E não foram poucas coisas terríveis, desde os tempos que começou cobrindo crimes da máfia em Chicago. Nascido em 1937, não teve tempo para cobrir a 2ª Guerra Mundial – em compensação, de um salto em sua carreira quando expôs, em 1969, o massacre de My Lai, um dos mais trágicos eventos da Guerra do Vietnam, quando o exército norte-americano tentou encobrir um incidente em que soldados mataram centenas de civis vietnamitas. Assassinato a sangue frio, de mulheres e crianças inclusive, a reportagem foi essencial para virar o jogo no debate político e galvanizar o movimento antiguerra em seu país. Com a reportagem ganhou o Prêmio Pulitzer em 1970.
“Seymour Hersh: Em Busca da Verdade” mostra também como ele foi importante na famosa série de denúncias conhecidas como Watergate, de autoria de Bob Woodward e Carl Bernstein, do Washington Post. Hersh, a essa altura no New York Times, revelou que que os chamados “ladrões” que invadiram o escritório do Partido Democrata estavam sendo pagos pelo do Comitê para a Reeleição do Presidente Nixon. Em uma das gravações de Nixon e Kissinger que vieram à tona depois do episódio, o Presidente refere-se a Hersh com a célebre frase – esse filho da puta é um filho da puta mesmo, mas geralmente ele está certo, não é?
Não poderia haver instância mais legitimadora para o seu trabalho. Entre outras encrencas que explicitou estão práticas do próprio New York Times, que acabaram levando-o a se demitir do jornal. Hersh estava mergulhado nas falcatruas da poderosa corporação Gulf + Western e o Times hesitou – o jornal, afinal, também é parte desse ecossistema.
Mas o jornalista teve de assumir erros ao longo dessa cruzada – ele admite que foi “enganado” por documentos falsos sobre o suposto affair de John Kennedy e Marilyn Monroe, que descoberto a tempo e cortado de seu livro de 1997 sobre o assunto. Outro deslize foi não informar sobre os métodos repressivos cruéis do ditador sírio Bashar al-Assad, uma “fonte” com quem mantinha relação amistosa.

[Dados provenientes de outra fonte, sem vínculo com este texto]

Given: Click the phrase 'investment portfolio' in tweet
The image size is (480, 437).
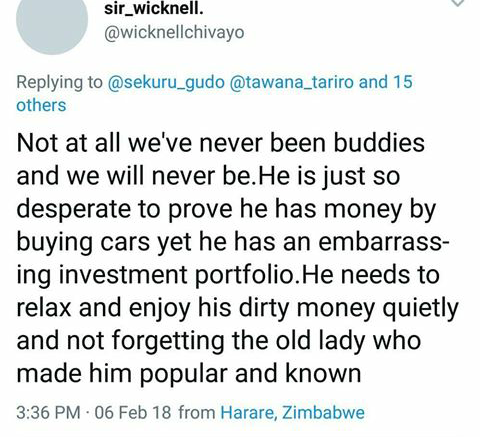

Durante as entrevistas, Hersh interrompe para conversar com sua fonte atual em Gaza – ele segue antenado, definitivamente. Entrou para a plataforma Substack, e escreve o que acha que vale a pena, sem pressões, jornalismo sem filtro, como diz – tem mais de 200 mil leitores regulares. Não recebe o alto salário que poderia pleitear com sua experiência, mas continua independente.